When I visited him in January, students had picked from a list of high-interest topics like the relationship of video games to violence, parenting styles and their effect on children, Latinas and welfare, and the relationship between lack of education and incarceration. Once they picked a topic, they read scholarly articles on the subject, decoded data, interpreted charts, did independent research, discussed their conclusions and wrote papers. The kids loved it. One student with an older sister in college said he felt more prepared now for the work he saw her doing every day.
But for Carlos, the experiment came at a high price. “The kids are enjoying themselves, but I’ve lost the personal connection,” he tells me. “When I taught literature, I was making emotional connections with the kids. We had these rich conversations about people’s actual experiences. With this we’re more removed, we’re more like, that’s not good parenting. There’s been a lot of strong, healthy debate, but the kids have no emotional attachment to each other. There’s no excitement about graduation. They don’t care who goes. We don’t know each other. It’s so detached: do your work, turn it in, log out, see you tomorrow. It’s like a community college class with a bunch of people they’ll never see again. Do they know the skills? Yes. Will they do well on the assessment? Yes. Will they miss me? No. Does it matter?”
Carlos leaves the question hanging. It’s a question over which many English teachers agonize, myself included, and there is no easy answer. Recently when Louis C.K. ignited a twitter firestorm with his tweets deriding the Common Core and its testing, Newsweek writer Alexander Nazaryan mocked Common Core testing opponents by implying that they were sentimental bleeding-hearts. “Staging scenes from Of Mice and Men isn’t going to catch us up to China anytime soon,” he wrote. “Nor are art projects and iPads.” Nazaryan dismissed New York City schools chancellor Carmen Farina’s concern that children in school are deprived of joy. “Joy, our twerking young ones know. Trigonometry, not so much…kids in the South Bronx or the South Side would benefit from a little more rigor in the classroom and a little more accountability from their teachers, some of whom think it is enough just to show up and baby-sit disadvantaged kids.”
Nazaryan ignited his own firestorm and was answered eloquently by many critics, most notably Diane Ravitch, who responded with a blistering piece of her own deconstructing and correcting his facile misunderstanding of everything from testing and supposed accountability to international test scores and their historical lack of relationship to national economic prosperity.

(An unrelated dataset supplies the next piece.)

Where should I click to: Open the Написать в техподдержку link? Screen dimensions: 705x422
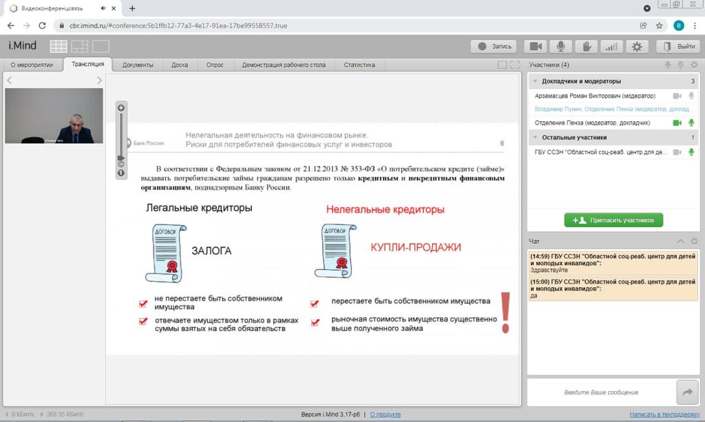coord(664,414)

But underneath all of these argument lies a deeper question about the meaning of education, one to which there is no evidence-based answer. It involves a word that no one likes to say, and the word is not “joy.” (I frankly don’t understand why some people associate joy only with the arts; I’m a huge arts advocate, but in my experience plenty of students absolutely love math, amazing as that is to me, and they appear to get great joy out of it. They also get joy out of just about any drill-and-kill practice if it’s presented as a competitive sport. My Composition kids used to beg to play Vocabulary Taboo. The whole class would go totally wild. There was plenty of joy, as long as you define “joy” as “fun,” which appears to be the going definition as long as the twerking reference stands uncontested as an example.) No, the word I have in mind is far more incendiary.
The word is “spiritual.”
That’s right. I said it. Go ahead: consign me to your spam folder. But before you do, allow me to say that I know “spiritual” is a dangerous word because it is so often used as a weapon for right-wing extremism, for the intrusion of prayer into public spaces and for an erosion of the separation of church and state. “Spiritual” can also, on the lefty side, have drippy New Age connotations involving a miasma of near-meaningless feel-good assertions, many of which have been commodified into profit-making items like $90 yoga pants.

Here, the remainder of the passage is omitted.